Saw your post and wanted to respond.

First off, I'm sorry that you're unhappy with our decision to include advertising within Snap Shots.

Rest assured that we value your opinion and actually gave all of our users numerous opportunities to comment on potential monetization options for several months on our blog.snap.com and which has been announced repeatedly via email.

In no way we did just sneak this on our users without significant warning.

As for considering alternative services, I monitor them daily and here's why I think they'll make you appreciate Snap Shots more:

1. Snap's level of performance--it's MUCH faster.

2. Snap's breadth of offerings--12 different Snap Shots covering everything from Wikipedia to Flickr to YouTube.

3. Snap's dedication to a quality user experience with multiple sizing, link icons, and a simple opt-out.

4. Snap's minimal advertising. Snap Shots are about 25% advertising. The others are 75-100%.

It's taken a team of 32 employees a full year of development to get to this point. It's also very expensive to deliver 16 million Snap Shots every day. We have dozens of servers, massive connections, etc.

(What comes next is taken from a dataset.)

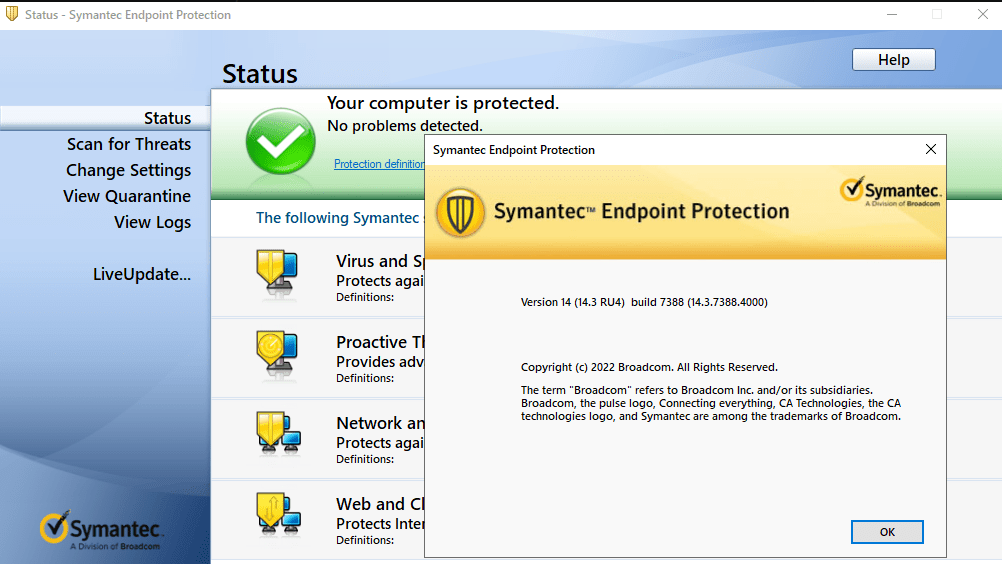The height and width of the screenshot is (564, 1002).
Task: Click the Proactive Threat Protection clock shield icon
Action: 277,354
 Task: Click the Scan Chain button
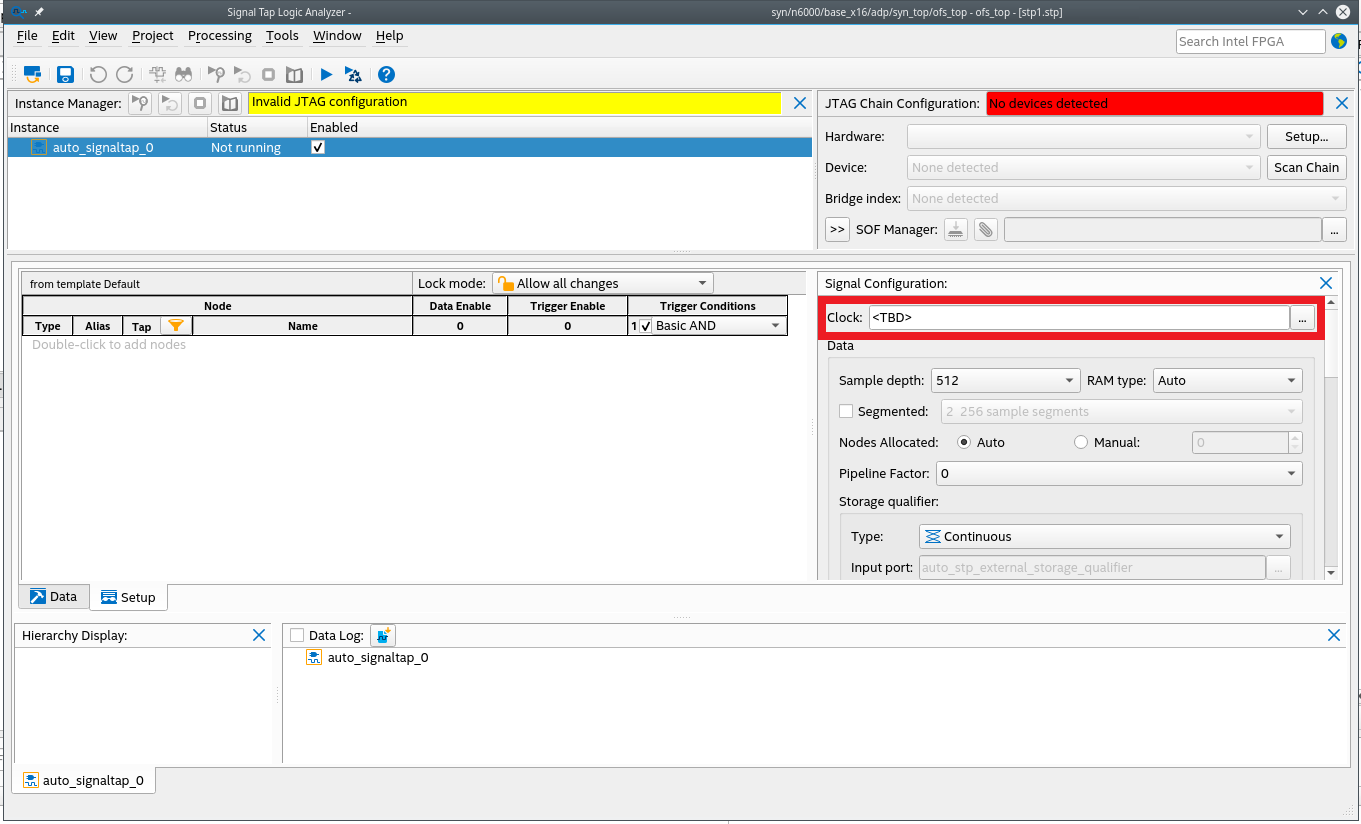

And while we've experimented with other forms of recouping this investment, short of asking you to pay Snap Shots, advertising seems the best solution.

Truly, if you have other solutions, we would gratefully appreciate hearing them.

Also, we considered exempting .org sites from advertising along with .edu and .gov, but decided not to because anyone can launch a .org site. For example, whitehouse.org is a political parody site.

All things considered, I hope you'll appreciate the huge commitment we've made to making a quality product that touches 35 million people in 43 languages 500 million times every month. And that you'll make the decision to stick with us and continue to hold us to delivering the best we possibly can.

Warmest regards,

Paul Angles
Marketing Director

Sharon c. said...

In fairness to Snap Shots & in the spirit of openness in blogging, I wanted to publish the comment you see above.

I'll be in touch with Snap Shots to further the conversation. Perhaps there are additional options for our own site that would not include advertising - since it is against my site (and probably many other libraries') to not include advertising. I'll let you all know what the conversation yields.